Recuerdo haberle preguntado qué eran la literatura y el periodismo para él, que había dirigido «Le Figaro» . Me anticipó parte de su discurso del día siguiente, al recibir el Premio Luca de Tena : «Todo ha girado en torno al tiempo. He intentado ser fiel al pasado y estar abierto al futuro. He querido vivir con los de mi época, sin renegar de los recuerdos que me habían dejado los míos. Una cita de Miguel Ángel me llamó la atención hace años: “Dios ha dado una hermana al recuerdo y la ha llamado esperanza”. Me ha gustado el pasado. He preferido el futuro. “El futuro me interesa, ya que es ahí donde tengo intención de pasar mis próximos años”, como dice Woody Allen ».

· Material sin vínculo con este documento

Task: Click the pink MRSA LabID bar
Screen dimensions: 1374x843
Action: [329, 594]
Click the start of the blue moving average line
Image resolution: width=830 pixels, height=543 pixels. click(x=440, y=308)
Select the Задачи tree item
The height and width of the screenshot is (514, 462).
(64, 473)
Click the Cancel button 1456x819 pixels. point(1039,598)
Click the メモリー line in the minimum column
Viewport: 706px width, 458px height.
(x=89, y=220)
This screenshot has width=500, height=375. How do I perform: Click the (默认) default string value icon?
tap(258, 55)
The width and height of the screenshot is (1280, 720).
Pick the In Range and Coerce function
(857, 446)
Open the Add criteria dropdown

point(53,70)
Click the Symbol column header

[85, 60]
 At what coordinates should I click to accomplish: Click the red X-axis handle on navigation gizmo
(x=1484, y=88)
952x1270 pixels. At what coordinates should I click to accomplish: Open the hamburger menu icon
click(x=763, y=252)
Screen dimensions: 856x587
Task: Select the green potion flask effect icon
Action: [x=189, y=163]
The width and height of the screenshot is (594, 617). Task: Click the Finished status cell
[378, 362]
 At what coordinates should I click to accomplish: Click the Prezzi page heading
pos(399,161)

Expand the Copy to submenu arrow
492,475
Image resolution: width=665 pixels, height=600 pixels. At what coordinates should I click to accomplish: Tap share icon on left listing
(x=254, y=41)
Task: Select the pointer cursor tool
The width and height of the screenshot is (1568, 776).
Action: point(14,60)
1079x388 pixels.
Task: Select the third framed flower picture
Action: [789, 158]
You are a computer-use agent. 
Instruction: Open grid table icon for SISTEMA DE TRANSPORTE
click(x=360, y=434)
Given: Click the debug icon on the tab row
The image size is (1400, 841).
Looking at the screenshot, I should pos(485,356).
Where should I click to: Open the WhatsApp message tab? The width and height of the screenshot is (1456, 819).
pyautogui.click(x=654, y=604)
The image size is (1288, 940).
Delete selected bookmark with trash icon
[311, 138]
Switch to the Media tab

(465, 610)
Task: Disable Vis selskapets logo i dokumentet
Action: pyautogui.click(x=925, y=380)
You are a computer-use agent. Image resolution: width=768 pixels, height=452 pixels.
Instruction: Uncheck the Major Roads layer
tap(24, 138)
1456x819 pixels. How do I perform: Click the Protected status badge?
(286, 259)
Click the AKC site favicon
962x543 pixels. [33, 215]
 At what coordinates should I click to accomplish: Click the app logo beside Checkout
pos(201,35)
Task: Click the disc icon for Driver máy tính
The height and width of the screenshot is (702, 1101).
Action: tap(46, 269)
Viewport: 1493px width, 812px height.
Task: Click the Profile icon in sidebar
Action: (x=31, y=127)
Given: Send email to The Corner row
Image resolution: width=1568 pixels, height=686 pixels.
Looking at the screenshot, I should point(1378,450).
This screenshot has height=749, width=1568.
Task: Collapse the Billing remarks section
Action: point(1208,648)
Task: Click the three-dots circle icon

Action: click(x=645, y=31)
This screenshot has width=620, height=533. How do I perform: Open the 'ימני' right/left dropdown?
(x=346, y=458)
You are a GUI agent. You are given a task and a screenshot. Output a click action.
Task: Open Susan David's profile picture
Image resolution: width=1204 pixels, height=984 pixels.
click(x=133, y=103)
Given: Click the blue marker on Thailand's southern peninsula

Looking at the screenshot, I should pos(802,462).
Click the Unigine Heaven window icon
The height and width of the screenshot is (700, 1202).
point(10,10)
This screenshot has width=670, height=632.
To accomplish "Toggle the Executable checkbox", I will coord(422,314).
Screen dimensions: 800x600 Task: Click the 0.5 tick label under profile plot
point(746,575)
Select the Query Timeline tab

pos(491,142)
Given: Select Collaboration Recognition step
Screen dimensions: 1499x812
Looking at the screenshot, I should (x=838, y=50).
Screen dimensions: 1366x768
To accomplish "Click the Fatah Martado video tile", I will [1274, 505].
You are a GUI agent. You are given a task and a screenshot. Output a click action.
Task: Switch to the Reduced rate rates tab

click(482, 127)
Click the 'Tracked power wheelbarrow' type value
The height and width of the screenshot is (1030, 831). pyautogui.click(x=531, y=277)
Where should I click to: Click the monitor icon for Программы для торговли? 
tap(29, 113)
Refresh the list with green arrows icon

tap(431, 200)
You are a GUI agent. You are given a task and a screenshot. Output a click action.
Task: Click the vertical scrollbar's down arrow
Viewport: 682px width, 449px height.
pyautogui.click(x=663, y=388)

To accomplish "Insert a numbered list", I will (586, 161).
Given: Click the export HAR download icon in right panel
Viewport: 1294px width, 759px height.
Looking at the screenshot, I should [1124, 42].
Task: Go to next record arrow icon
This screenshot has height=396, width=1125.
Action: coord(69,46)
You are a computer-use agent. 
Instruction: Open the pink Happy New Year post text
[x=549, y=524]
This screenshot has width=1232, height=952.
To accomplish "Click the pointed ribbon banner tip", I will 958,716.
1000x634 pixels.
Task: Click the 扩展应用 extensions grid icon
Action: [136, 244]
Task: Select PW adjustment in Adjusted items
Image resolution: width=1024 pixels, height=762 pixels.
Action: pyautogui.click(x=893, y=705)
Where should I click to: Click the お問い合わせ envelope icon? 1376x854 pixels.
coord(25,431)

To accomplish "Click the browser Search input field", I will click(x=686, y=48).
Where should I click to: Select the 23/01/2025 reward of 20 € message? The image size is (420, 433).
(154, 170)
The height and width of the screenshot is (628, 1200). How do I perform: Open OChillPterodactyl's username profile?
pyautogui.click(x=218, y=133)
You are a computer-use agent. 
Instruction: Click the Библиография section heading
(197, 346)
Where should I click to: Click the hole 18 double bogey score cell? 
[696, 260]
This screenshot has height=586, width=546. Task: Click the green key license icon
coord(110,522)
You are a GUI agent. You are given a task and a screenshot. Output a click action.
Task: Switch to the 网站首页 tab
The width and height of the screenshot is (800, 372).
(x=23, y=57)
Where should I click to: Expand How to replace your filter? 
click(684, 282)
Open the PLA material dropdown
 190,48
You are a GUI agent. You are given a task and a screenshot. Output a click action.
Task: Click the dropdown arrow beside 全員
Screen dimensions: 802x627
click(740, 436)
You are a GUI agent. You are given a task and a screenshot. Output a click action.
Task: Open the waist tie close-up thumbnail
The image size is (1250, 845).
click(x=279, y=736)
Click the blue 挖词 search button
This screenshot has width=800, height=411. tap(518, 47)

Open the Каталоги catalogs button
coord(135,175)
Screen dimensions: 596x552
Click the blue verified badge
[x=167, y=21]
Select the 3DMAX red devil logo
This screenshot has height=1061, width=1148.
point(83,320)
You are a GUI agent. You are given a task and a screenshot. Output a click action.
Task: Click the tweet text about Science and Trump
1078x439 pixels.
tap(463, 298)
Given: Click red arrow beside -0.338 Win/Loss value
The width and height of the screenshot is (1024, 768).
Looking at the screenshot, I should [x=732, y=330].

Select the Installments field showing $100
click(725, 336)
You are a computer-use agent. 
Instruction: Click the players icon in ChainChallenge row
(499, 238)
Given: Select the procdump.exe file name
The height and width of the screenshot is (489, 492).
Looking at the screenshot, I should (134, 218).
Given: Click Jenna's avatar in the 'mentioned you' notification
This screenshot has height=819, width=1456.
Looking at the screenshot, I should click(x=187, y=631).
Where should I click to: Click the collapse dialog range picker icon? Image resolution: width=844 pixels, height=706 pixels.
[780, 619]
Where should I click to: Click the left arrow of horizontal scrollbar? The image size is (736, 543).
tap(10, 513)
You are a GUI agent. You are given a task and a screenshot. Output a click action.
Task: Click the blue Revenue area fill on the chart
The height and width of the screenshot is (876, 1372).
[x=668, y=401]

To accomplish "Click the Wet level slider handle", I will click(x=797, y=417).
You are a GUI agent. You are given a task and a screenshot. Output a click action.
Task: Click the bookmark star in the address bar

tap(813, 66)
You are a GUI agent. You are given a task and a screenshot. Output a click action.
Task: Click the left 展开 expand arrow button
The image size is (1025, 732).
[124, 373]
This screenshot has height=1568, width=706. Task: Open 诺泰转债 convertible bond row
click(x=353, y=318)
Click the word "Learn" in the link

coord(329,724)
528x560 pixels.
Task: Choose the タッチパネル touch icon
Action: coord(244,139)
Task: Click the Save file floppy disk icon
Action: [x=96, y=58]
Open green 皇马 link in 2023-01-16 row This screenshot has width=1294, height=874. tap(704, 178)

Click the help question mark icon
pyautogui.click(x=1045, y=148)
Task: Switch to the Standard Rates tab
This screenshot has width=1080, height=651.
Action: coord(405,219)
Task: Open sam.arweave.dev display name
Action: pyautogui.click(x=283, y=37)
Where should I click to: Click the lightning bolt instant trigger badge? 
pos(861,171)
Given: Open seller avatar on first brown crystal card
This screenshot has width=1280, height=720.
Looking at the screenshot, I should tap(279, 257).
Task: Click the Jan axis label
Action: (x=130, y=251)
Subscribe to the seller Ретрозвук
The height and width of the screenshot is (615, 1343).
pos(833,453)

Le gustaba recordar que Stendhal fue ignorado cuando publicó «Rojo y Negro» y «La Cartuja de Parma». Una forma de evocar que él fue ignorado con sus cinco primeras novelas hasta que en 1971 apareció «La gloria del Imperio» y se convirtió en uno de los mayores escritores franceses de nuestros días. La consagración, poco después, fue «Por capricho de Dios», una narración de cómo las familias del Antiguo Régimen fueron incapaces de adaptarse a nuestro tiempo. Relato que bebía de las imágenes de su infancia en el castillo de Saint-Fargeau, propiedad de su abuela paterna, Henriette Anisson du Perron, de filiación monárquica afín a l’Action Française. Pero D’Ormesson era mucho más que eso. Era un hombre de derechas, que hacía campaña electoral con Chirac contra Mitterrand y después se divertía haciendo del propio François Mitterrand en la película «Les Saveurs du palais», de Christian Vincent.

Todavía el domingo pasado recordaba a D’Ormesson mientras el aqua alta de la laguna veneciana me mojaba los zapatos ante las escaleras de La Salutte en las que D’Ormesson situó el arranque de su eterno «El judío errante». Y recordé otra vez cómo D’Ormesson había hablado aquel 27 de junio de 2002 a mi mujer enferma de la dicha y la felicidad de la vida, de la Gracia que Dios nos ha dado. «La vida es atroz y no vale nada; pero nada vale una vida. Por eso hay que apurar cada minuto y disfrutar», decía. Y yo se lo recordé a mi mujer cada uno de los días que vivió hasta su muerte un año después, el 27 de junio de 2003.